RECORDS SHOWN:
◇ ◇ ◇ ◇ ◇ ◇ ◇

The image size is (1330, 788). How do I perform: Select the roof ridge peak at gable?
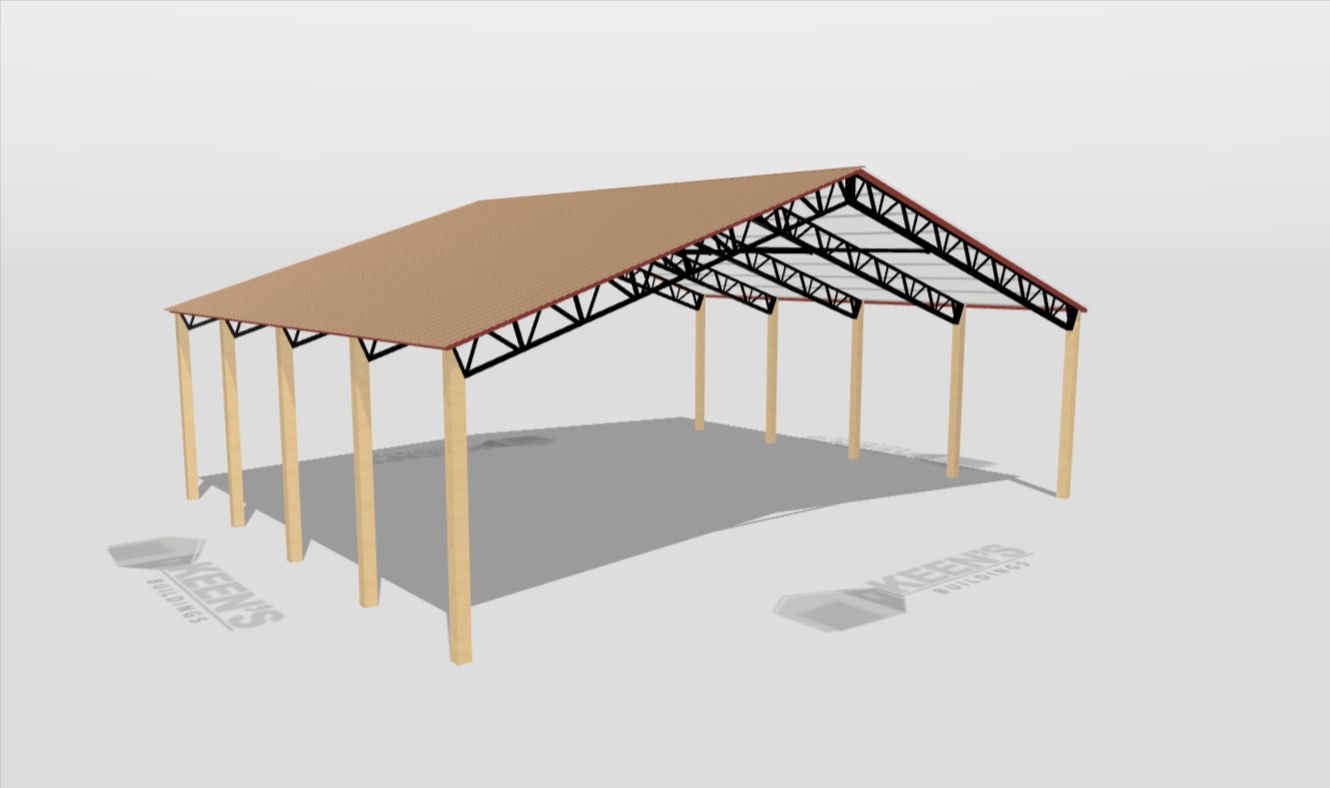858,171
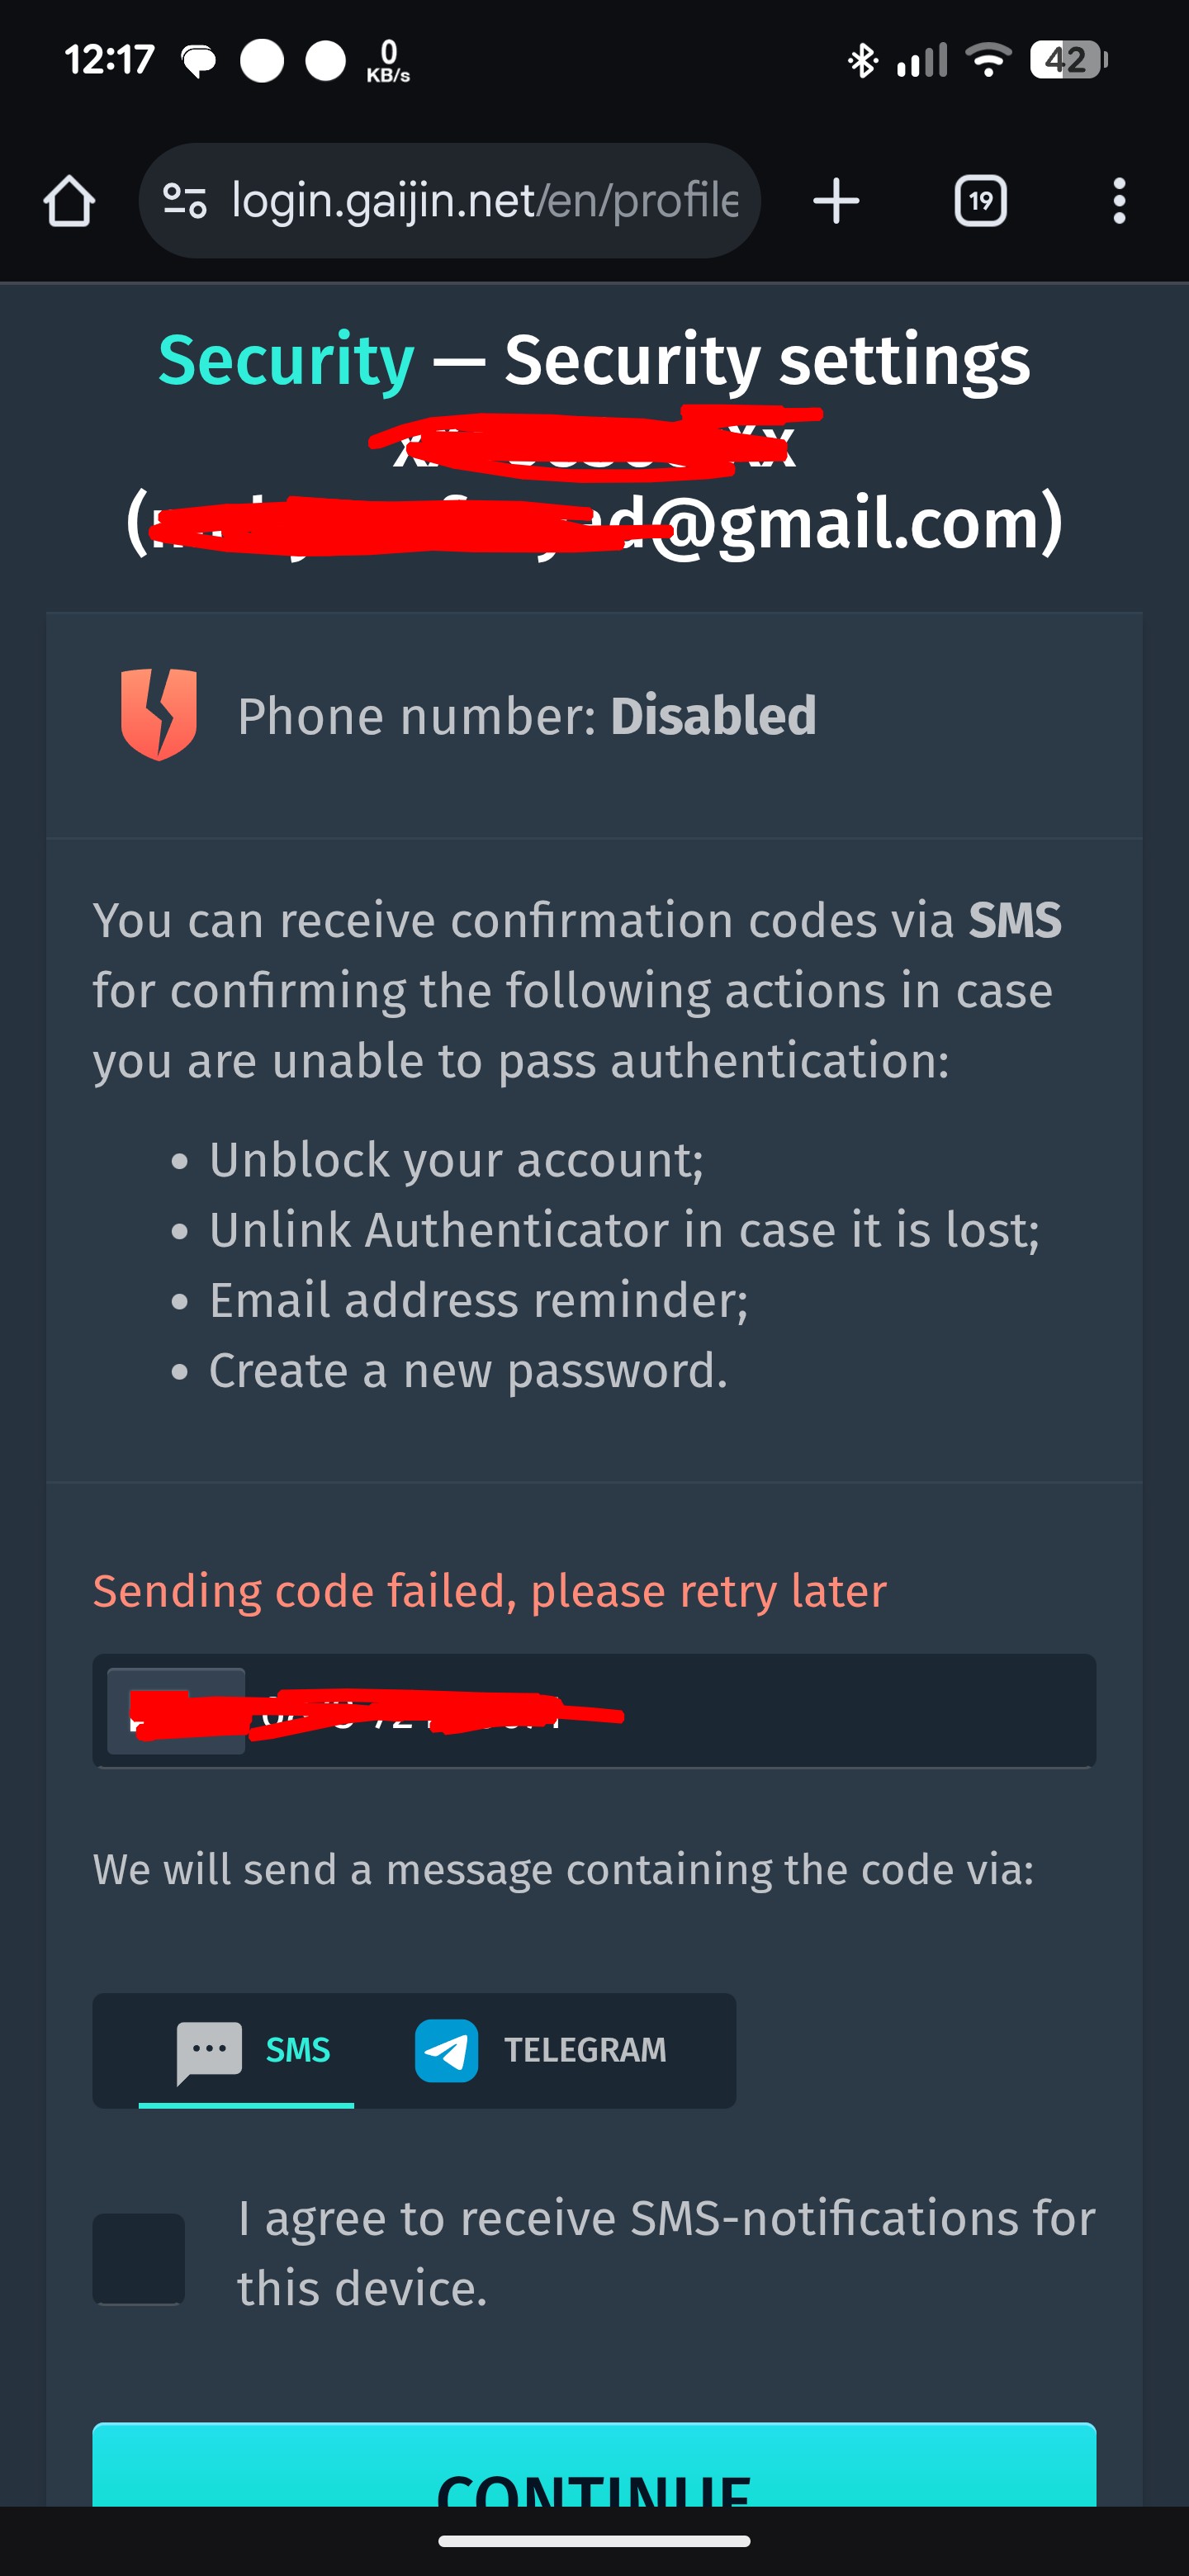Open the country code selector
The image size is (1189, 2576).
[176, 1711]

◇ ◇ ◇ ◇ ◇ ◇ ◇

Locate each line in the material that contains the string "size", matching case exactly, and copy those lines out.

The image size is (1330, 788). How do I perform: Select the roof ridge peak at gable?
The image size is (1189, 2576).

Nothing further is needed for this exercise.